I find that to be a distinction without a difference. It could be that we aren't self aware and are just next token predictors with a large context window. If it is indistinguishable then that is the same as being as self aware as we can prove we are.

It is a distinction with a huge difference. I don't need to prove that I am conscious. It is self-evident to me. I am, currently, having subjective experience. The mystery is, why? Why is this subjective experience correlated with this physical body? Does the physical body give rise to the consciousness somehow? Many people assume that it does. After all, if the physical body is given certain drugs the self-reported consciousness will go away (deep sleep). So it seems as if there is some connection. Yet all the efforts of philosophers and scientists have brought us not even one millimeter closer to understanding why the consciousness exists. I think it is possible that in principle, the hard problem of consciousness is and always will be beyond the reach of science.

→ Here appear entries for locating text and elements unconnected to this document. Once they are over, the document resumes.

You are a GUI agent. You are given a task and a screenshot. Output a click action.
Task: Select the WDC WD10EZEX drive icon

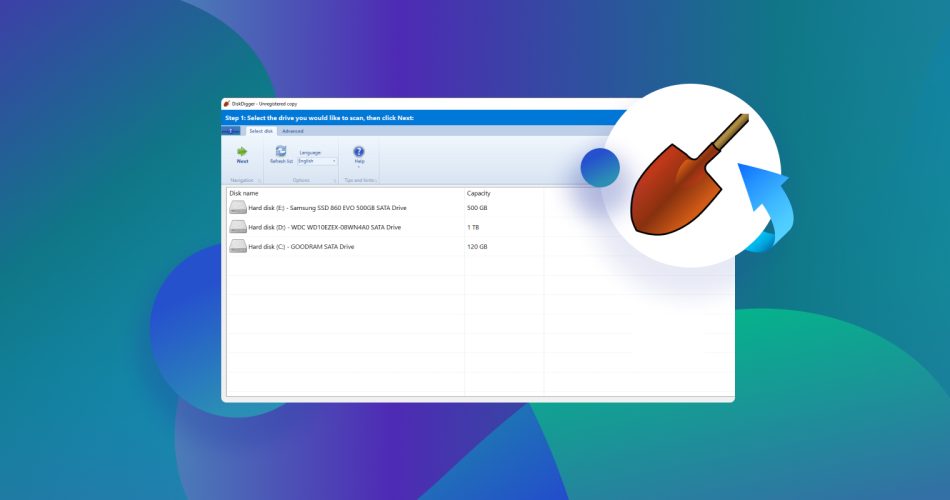tap(238, 227)
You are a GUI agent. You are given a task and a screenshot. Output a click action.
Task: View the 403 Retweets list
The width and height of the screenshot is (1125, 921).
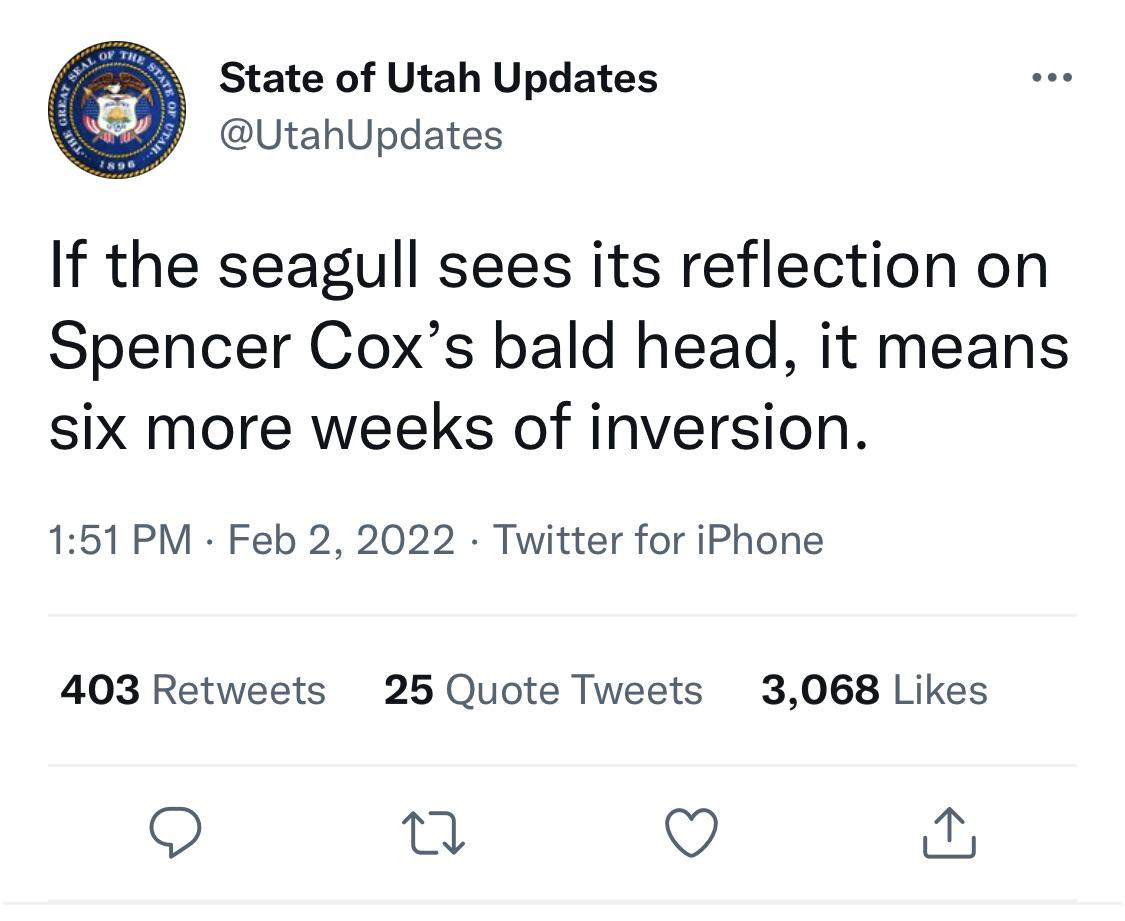pos(193,690)
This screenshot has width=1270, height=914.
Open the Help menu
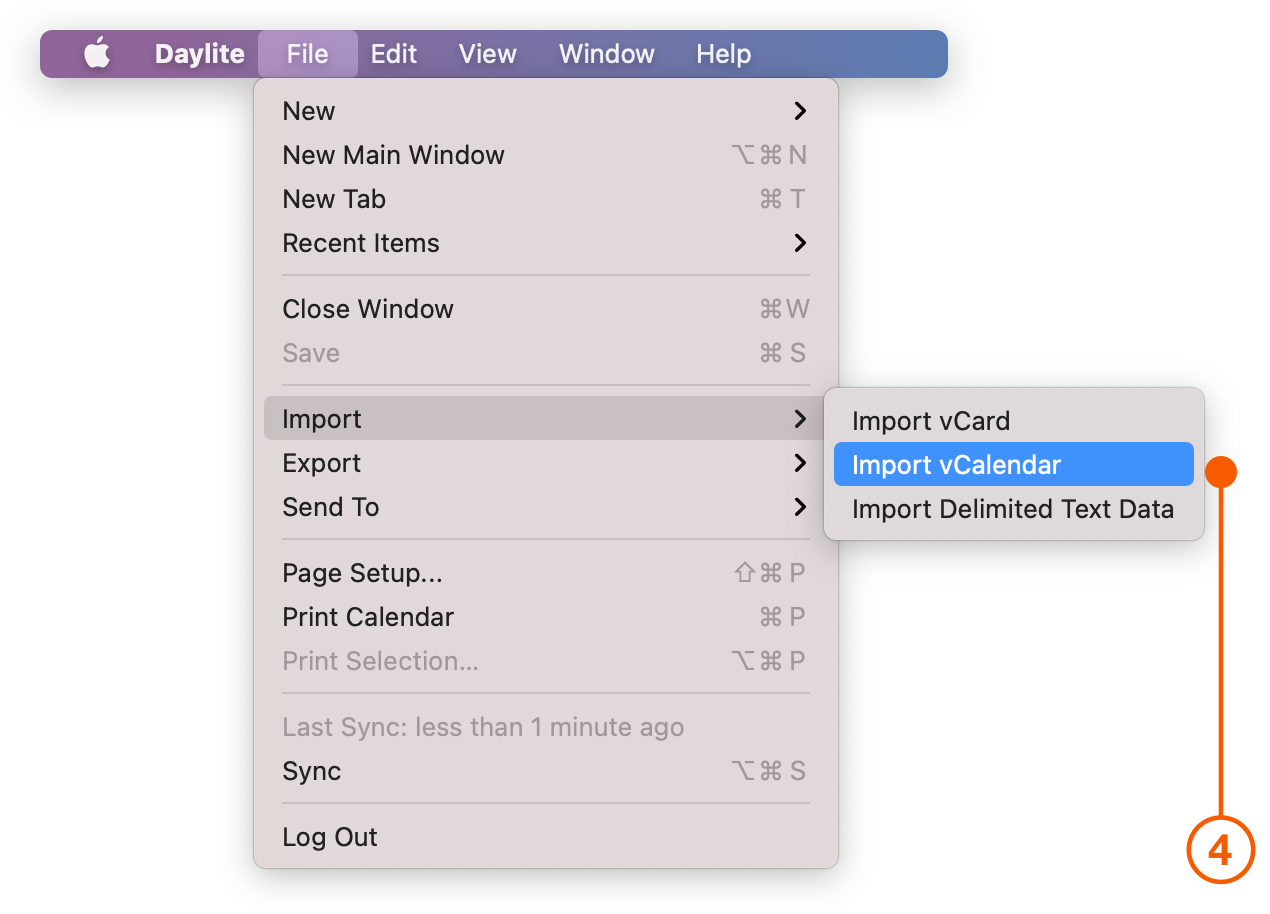[723, 54]
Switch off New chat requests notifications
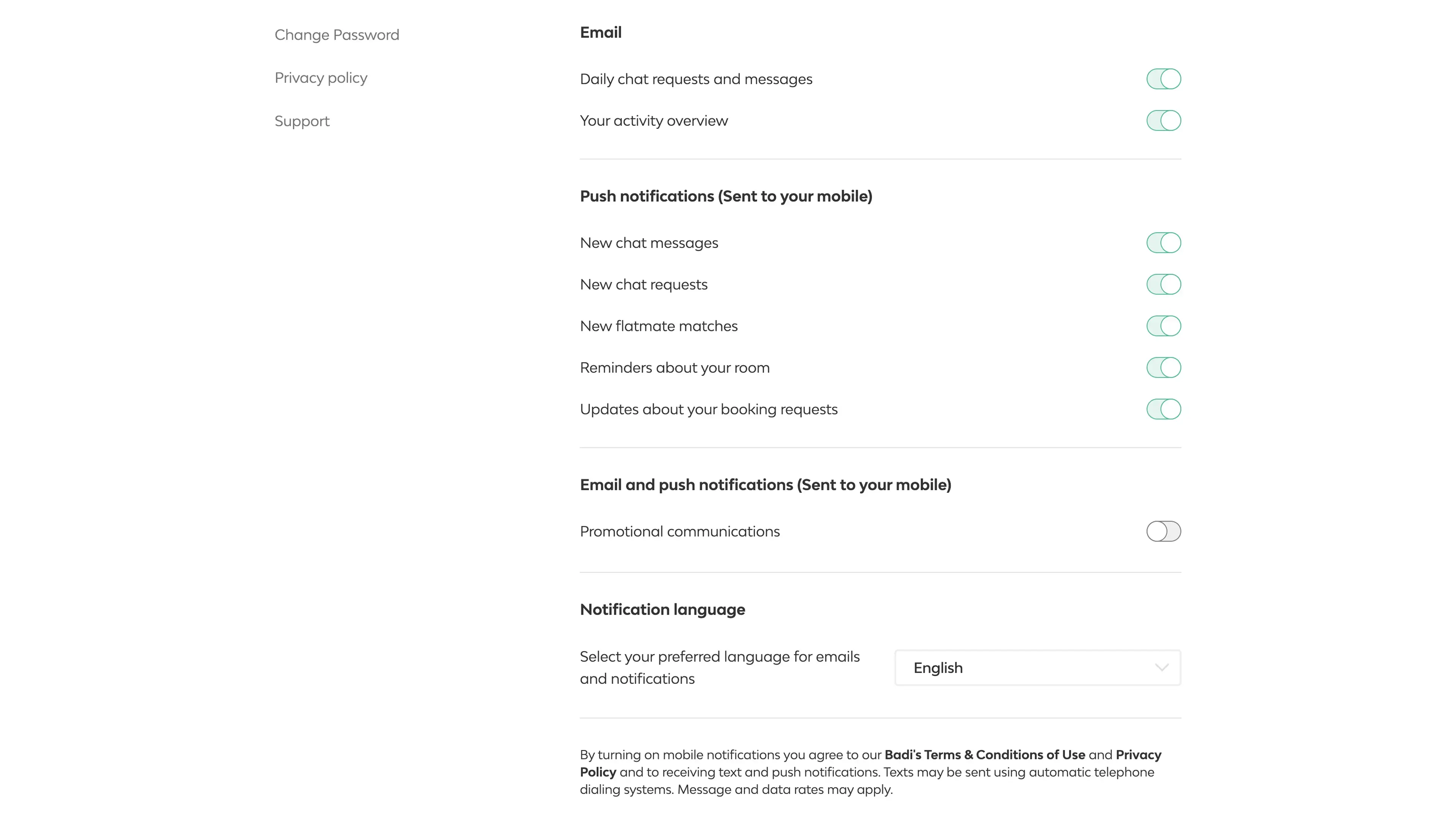 (x=1163, y=284)
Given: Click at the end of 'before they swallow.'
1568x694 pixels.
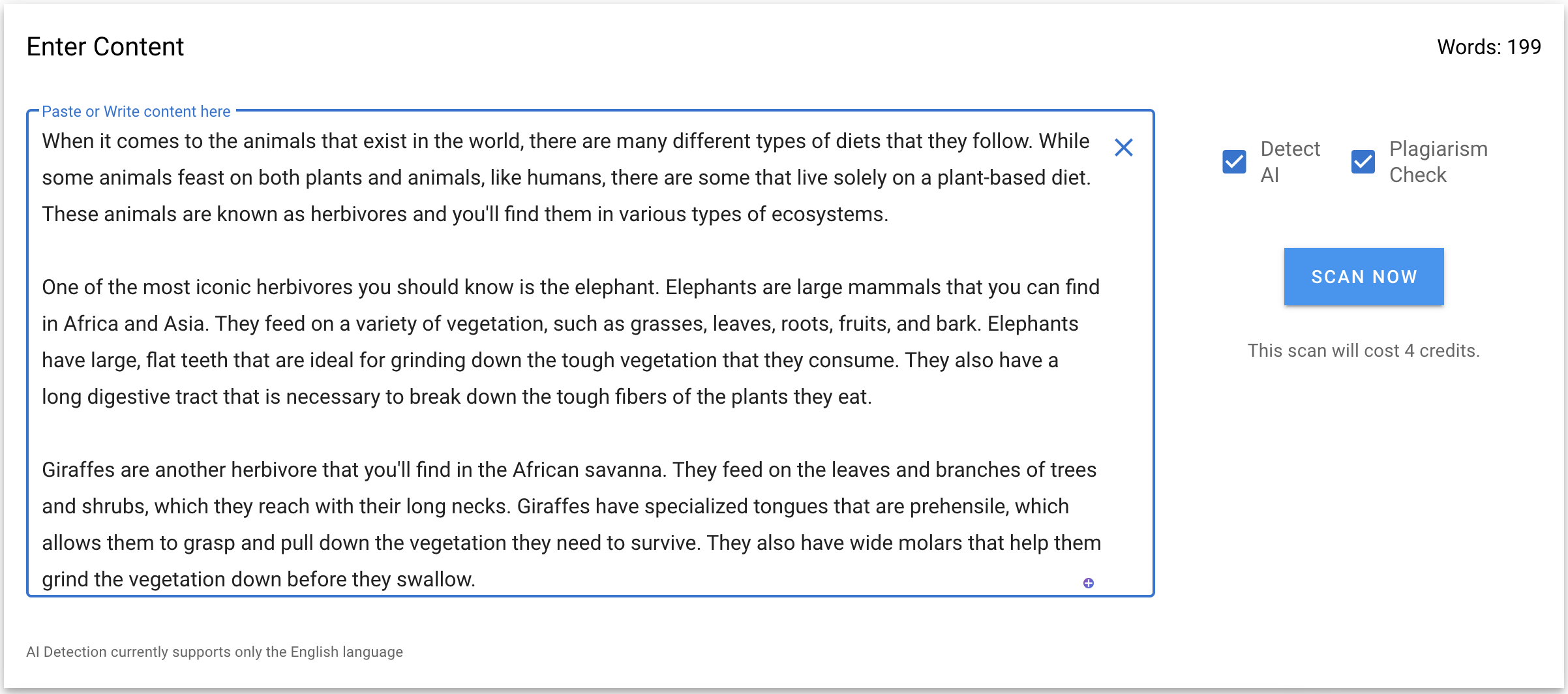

Yes they have, basically if you stuff enough compute into the prefrontal cortex you get consciousness, you damage or remove it and you lose it. It is all physical stuff we can understand.

basically if you stuff enough compute into the prefrontal cortex you get consciousness

There is not one shred of evidence for this.

It is all physical stuff we can understand.

Nope, philosophy and science do not understand why consciousness exists in the least bit. There has been literally zero progress on this front despite enormous efforts.